[Feb. 18, 1961] Lost and Found (Explorer 9 and Discoverer 20)

February is definitely making up for January’s relative paucity of space flights; this week, in particular, has been noteworthy. 

I’d held off reporting on NASA’s February 16 launch of Explorer 9 since, well, NASA lost it.  You see, the satellite’s beacon was tracked through half an orbit, but then the signal was lost, and no one could confirm that the thing was still up there.  Yesterday, the vehicle was tracked optically, and it looks as if the probe will be able to fulfill its mission.

‘What mission?’ you ask.  Explorer 9 is a big, polka-dot balloon.  Unlike Echo, whose main purpose is to bounce communications signals across continents, Explorer 9 is an incredibly simple experiment.  By tracking the path of the balloon, scientists can tell a great deal about the air density of the upper atmosphere and the effect of the sun and solar wind thereon.  They will also be able to refine their gravity maps of the world by tracing the satellite’s dips and rises as it travels.  It is the very simplicity of this satellite that allows it to function even without a functioning beacon.  As for the polka-dots, they are designed to help regulate the temperature of the 11-foot wide aluminum/mylar sphere.

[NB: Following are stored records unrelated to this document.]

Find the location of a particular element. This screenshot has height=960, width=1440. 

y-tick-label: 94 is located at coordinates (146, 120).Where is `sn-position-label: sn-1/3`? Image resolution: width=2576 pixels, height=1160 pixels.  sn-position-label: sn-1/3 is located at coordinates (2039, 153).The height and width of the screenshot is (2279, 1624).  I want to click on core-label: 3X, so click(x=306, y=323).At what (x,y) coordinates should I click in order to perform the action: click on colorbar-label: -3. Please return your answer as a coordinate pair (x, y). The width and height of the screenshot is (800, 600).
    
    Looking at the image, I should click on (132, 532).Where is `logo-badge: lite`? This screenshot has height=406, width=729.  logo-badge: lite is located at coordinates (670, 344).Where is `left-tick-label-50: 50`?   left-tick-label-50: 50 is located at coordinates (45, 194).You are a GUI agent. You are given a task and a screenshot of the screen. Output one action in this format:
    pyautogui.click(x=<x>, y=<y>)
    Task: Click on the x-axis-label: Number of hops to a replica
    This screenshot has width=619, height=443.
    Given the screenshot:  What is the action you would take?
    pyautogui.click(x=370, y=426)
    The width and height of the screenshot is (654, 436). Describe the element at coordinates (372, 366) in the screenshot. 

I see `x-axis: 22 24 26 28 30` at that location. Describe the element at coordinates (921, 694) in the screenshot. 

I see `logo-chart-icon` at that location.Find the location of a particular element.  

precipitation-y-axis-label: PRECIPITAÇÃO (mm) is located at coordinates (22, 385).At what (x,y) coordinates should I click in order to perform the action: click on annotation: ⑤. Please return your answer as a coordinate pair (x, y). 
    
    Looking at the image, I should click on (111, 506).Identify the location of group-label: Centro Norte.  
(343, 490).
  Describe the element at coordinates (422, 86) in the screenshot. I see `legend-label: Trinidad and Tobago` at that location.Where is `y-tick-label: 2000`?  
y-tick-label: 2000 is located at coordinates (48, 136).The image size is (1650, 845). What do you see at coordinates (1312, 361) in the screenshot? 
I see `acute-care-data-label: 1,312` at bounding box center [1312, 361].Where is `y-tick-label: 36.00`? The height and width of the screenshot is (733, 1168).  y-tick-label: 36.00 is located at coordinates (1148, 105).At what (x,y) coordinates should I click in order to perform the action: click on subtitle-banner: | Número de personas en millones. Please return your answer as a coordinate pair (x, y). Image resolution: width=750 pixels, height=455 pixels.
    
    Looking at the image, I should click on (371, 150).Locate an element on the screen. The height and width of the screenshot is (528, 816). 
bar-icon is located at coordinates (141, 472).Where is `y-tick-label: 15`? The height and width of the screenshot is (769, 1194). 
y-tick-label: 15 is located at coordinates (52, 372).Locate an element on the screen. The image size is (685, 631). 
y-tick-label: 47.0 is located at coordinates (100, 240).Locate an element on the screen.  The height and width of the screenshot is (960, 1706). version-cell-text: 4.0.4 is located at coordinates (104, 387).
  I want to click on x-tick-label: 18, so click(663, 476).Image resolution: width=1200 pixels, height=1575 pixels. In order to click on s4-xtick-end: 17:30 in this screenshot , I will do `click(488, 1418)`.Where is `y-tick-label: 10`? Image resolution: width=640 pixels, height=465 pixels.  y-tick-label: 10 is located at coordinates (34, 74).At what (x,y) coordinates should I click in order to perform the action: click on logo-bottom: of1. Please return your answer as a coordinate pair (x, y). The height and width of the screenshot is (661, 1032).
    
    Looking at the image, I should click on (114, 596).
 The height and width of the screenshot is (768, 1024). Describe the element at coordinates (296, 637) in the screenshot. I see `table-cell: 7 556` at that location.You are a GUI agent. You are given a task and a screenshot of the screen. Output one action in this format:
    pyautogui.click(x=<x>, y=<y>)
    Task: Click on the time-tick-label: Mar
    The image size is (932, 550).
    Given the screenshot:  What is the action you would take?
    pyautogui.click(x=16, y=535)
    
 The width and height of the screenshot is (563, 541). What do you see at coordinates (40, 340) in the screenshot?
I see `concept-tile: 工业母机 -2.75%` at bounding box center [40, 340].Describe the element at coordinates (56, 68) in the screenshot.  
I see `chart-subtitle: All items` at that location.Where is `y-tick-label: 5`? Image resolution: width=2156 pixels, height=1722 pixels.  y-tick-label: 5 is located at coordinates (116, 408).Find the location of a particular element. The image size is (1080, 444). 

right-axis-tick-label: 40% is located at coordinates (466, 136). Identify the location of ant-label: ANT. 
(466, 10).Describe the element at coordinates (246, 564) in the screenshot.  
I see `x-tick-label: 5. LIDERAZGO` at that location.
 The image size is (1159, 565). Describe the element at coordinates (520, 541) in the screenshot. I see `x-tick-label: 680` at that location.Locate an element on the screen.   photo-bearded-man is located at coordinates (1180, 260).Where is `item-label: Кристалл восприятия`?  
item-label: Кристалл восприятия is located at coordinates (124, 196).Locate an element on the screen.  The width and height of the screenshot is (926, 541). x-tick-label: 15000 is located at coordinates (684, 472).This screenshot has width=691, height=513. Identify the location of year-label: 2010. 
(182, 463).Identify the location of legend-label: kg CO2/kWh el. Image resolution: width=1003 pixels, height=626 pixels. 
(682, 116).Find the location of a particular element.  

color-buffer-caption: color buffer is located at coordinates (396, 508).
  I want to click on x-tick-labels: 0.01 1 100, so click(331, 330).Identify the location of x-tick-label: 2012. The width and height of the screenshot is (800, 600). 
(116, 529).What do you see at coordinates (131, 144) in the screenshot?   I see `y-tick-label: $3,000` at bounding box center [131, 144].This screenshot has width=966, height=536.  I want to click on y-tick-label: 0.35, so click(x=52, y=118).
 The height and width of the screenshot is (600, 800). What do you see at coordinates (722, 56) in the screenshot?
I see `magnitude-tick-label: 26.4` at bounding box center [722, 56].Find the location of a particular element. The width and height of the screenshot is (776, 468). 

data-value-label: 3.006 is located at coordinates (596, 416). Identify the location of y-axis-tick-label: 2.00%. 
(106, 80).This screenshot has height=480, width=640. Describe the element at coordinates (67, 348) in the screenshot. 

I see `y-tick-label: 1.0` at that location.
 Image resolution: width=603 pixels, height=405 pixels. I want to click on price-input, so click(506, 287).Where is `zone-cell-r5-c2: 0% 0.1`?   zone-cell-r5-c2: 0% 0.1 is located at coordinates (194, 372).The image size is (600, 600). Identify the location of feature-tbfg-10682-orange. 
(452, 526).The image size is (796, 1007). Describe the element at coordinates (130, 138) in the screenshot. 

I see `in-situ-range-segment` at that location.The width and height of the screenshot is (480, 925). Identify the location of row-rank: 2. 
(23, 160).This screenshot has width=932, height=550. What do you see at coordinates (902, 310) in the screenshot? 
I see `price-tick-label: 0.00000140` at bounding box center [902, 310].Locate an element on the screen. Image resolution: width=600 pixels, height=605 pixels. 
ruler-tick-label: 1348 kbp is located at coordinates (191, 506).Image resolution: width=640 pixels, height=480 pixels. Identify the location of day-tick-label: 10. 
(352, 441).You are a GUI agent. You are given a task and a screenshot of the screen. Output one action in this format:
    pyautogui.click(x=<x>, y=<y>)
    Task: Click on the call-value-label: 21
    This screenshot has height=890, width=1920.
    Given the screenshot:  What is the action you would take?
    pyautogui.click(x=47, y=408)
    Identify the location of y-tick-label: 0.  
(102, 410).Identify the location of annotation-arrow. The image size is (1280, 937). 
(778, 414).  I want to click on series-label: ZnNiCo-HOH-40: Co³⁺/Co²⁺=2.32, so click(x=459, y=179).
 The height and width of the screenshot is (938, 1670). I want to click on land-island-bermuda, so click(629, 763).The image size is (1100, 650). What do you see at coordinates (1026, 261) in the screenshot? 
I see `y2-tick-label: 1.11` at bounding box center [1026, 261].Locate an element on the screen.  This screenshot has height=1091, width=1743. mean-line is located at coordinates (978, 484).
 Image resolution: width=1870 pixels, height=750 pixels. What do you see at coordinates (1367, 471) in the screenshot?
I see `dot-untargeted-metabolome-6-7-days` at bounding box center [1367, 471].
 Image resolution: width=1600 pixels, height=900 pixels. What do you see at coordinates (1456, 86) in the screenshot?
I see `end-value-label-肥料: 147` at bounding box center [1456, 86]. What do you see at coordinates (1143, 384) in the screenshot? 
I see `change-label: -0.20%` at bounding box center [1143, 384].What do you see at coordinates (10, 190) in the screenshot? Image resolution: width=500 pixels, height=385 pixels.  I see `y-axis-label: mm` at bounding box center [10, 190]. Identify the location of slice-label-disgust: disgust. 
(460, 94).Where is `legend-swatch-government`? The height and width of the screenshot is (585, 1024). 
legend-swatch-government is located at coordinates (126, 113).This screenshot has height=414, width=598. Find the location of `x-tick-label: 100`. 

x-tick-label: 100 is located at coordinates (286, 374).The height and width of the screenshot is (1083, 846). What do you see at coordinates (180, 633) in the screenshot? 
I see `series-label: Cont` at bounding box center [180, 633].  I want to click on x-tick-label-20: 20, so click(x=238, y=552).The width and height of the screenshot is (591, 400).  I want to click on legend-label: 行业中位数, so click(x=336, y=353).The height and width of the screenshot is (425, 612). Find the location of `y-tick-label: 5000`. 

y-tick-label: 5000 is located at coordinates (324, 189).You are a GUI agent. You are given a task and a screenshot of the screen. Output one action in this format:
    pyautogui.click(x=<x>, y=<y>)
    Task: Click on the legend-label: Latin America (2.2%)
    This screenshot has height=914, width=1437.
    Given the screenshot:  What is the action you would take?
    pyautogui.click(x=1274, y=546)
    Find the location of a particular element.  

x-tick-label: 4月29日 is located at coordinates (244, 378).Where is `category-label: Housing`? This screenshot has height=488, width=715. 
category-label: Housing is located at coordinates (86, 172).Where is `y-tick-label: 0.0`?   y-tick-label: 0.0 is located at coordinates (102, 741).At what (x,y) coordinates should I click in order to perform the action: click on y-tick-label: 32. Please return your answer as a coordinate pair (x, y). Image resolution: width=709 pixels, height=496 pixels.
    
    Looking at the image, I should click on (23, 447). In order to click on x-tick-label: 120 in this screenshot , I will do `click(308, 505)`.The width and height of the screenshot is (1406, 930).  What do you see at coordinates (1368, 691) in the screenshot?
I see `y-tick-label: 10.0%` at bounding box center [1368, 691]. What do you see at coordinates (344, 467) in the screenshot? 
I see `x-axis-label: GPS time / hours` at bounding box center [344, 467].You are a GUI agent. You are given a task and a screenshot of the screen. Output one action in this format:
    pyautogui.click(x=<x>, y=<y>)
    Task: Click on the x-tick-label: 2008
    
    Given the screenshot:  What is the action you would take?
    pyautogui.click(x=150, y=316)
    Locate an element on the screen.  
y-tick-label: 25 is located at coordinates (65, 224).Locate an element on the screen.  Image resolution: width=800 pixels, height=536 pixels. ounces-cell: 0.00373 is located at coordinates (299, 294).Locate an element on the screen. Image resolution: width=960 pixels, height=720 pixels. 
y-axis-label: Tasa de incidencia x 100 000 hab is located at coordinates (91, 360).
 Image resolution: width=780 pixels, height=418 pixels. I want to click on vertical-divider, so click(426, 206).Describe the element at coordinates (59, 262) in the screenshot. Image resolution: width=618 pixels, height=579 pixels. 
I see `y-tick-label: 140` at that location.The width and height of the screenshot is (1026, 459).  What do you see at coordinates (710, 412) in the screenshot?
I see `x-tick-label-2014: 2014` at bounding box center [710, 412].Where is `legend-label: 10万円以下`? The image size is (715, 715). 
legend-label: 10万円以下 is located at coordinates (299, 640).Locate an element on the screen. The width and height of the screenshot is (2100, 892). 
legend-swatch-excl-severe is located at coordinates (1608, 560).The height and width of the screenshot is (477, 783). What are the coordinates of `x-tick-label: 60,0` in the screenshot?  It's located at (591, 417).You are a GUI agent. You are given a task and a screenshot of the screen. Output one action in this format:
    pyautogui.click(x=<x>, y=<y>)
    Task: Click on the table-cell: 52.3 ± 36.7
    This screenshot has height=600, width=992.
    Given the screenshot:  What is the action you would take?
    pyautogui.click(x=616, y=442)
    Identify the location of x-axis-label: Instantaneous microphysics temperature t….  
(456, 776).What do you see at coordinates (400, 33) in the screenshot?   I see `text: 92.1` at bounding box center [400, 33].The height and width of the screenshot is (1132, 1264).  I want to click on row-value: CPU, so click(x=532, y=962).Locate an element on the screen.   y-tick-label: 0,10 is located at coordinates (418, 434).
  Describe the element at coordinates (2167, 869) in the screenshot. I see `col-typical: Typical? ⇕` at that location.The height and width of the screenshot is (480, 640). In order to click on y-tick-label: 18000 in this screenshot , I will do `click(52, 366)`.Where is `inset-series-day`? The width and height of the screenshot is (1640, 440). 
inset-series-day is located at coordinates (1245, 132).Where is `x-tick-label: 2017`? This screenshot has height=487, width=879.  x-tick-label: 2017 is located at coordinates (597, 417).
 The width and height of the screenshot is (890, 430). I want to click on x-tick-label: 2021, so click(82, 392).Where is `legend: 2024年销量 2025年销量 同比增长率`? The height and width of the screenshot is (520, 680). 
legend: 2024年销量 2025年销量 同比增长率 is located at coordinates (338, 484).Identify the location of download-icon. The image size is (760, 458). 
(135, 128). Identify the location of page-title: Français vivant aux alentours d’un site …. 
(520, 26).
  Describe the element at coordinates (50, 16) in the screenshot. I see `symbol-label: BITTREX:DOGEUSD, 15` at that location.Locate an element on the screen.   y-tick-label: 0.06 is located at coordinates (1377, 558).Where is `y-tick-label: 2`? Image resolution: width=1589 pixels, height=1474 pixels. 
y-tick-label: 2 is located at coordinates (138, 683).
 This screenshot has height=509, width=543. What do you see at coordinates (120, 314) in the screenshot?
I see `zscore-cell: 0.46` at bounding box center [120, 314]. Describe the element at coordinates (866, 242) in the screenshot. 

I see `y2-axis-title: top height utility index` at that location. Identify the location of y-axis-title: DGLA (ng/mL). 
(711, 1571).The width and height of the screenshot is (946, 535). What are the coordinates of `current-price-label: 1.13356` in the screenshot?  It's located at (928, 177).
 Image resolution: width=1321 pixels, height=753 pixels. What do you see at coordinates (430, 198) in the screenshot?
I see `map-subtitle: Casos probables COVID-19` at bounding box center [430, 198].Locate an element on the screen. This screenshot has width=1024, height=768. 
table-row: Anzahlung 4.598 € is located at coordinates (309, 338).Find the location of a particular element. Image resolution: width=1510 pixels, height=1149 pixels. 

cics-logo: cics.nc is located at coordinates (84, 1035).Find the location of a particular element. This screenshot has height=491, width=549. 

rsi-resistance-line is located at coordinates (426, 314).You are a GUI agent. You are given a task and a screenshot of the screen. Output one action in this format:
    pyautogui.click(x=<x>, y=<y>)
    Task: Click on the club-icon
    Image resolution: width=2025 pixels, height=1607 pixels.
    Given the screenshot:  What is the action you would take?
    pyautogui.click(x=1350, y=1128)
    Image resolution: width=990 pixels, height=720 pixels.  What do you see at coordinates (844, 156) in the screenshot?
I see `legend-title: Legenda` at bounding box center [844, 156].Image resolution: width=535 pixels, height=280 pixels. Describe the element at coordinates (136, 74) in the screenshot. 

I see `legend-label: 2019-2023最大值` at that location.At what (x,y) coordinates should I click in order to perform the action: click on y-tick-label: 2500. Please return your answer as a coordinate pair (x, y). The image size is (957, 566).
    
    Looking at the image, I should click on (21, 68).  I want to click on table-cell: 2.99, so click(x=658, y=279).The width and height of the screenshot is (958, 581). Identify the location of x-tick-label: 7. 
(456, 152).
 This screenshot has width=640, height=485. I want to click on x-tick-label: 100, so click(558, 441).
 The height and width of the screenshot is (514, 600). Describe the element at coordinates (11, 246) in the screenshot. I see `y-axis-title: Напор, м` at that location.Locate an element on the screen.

Perhaps more exciting than the satellite itself is the rocket that launched it.  It was a cheap, civilian-made, four-stage, solid-fuel rocket called Scout.  The exciting bit is that it’s the first purpose-built booster that isn’t a knock-off of a missile (technically, that honor might go to Vanguard, but it traces its origins to the Viking sounding rocket, itself an evolution of the V2).  It’s cheaper than the military missiles, too.  This launch is actually the second try of the Scout and balloon sat, the first ending in failure during ascent back in December.  The mission also marks the christening of a new orbital launch facility at Wallops Island, Virginia.  That base has been a sounding rocket pad for a long time, but now it joins Cape Canaveral and Vandenberg Air Force Base as an origin for true spaceflight missions.

In other news, the Air Force launched its twentieth Discoverer yesterday atop a Thor Agena rocket of decidedly military origin.  Once again, the capsule-return probe went into polar orbit, the kind that is best for espying global weather conditions…or enemy army bases.  The flyboys plan to wait an unprecedented four days to recover the capsule, which reportedly contains emulsions for detecting radiation, and probably also for catching a glimpse of Khruschev’s new Model A.  More on that as it crosses my desk.

In the meantime, I’m finishing up this month’s IF, and picked up a recent reprint of A.E.Van Vogt’s The War against the Rull.  We’ll see if I get those reviews done before the next space spectacular.